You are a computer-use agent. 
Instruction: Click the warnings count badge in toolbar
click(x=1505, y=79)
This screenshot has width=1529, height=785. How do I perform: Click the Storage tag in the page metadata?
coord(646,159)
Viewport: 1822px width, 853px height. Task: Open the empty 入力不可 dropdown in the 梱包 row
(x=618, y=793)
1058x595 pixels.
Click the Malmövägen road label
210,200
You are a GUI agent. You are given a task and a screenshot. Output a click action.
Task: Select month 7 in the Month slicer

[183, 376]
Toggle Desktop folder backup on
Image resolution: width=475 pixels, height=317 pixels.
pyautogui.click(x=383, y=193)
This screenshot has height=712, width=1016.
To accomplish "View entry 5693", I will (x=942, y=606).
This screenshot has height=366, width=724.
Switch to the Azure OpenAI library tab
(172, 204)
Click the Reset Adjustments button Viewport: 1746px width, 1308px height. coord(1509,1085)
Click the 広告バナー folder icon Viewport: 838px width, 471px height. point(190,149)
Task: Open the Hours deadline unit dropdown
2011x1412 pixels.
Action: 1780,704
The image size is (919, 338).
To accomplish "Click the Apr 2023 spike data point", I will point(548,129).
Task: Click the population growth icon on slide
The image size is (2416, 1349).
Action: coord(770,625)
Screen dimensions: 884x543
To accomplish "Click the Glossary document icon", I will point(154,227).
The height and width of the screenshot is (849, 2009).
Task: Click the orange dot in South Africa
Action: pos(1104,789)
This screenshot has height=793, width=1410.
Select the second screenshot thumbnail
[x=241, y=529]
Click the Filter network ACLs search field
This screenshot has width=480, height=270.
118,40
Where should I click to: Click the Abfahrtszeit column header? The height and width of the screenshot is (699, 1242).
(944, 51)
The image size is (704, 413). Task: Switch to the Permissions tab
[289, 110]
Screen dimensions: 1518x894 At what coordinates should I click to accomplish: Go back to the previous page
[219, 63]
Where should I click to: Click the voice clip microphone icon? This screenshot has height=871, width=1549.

----

* [What you need to do] Copy each line of the records above that carries the word "folder".

* [Written solution]
Toggle Desktop folder backup on
Click the 広告バナー folder icon Viewport: 838px width, 471px height. point(190,149)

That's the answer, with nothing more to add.